= Children (Gurney play) =

Play by A. R. Gurney

Children is an early play by American playwright A. R. Gurney. It was first produced in London in 1974 and received its American premiere in 1976, directed by Keith Fowler and starring Carmen Mathews and Lynda Myles at the Virginia Museum Theater (now Leslie Cheek Theater) in Richmond. It was inspired by John Cheever's short story "Goodbye My Brother". A 2009 production starring Judith Light gave the play a new ending, and received positive reviews.

==Plot==
Randy and Barbara, adult children of an affluent New England family, spend Fourth of July weekend at their family's beach house on an island off the coast of Massachusetts. Both are shocked when their widowed mother informs them that they're soon to be joined by their youngest brother, Pokey, long estranged from the family. When questioned as to the reasons for the reunion, their mother reveals that she plans to remarry—to their late father's best friend—and that, due to the conditions of their father's will, the house will pass to the three children. Pokey's arrival threatens the stability of this solid WASPish clan. Randy's childish competitiveness with his brother is reawakened. Pokey's liberated wife, Miriam, causes Randy's wife, Jane, to confront her true feelings about her life as a suburban wife and mother.
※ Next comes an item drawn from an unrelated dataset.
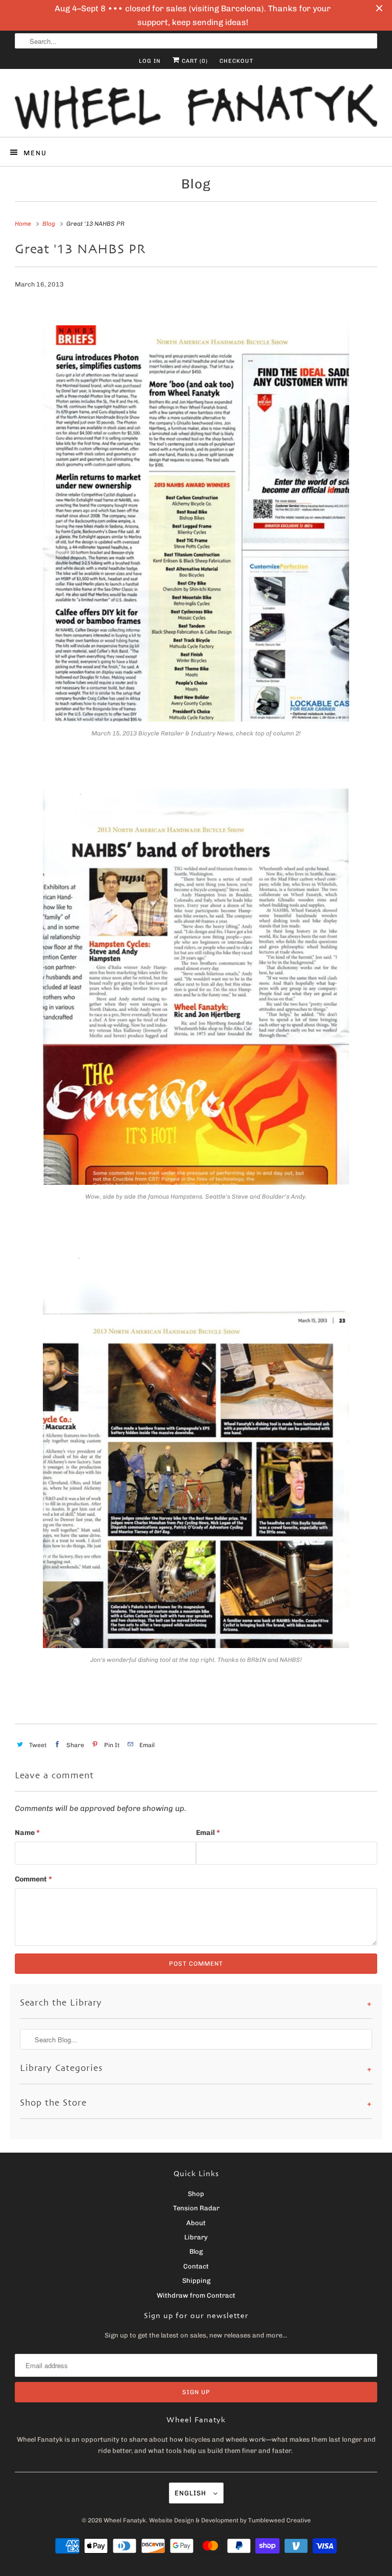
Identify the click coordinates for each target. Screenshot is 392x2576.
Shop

Meanwhile, Barbara is having an affair with the family's former gardener, now married. Pokey announces his intentions to sell the house once it passes to the children, thus upsetting Barbara's plans for a quiet domestic life with her lover on the island. The children's upset forces their mother to confront where her life with her husband has brought her, and whether the true happiness really waits in her future.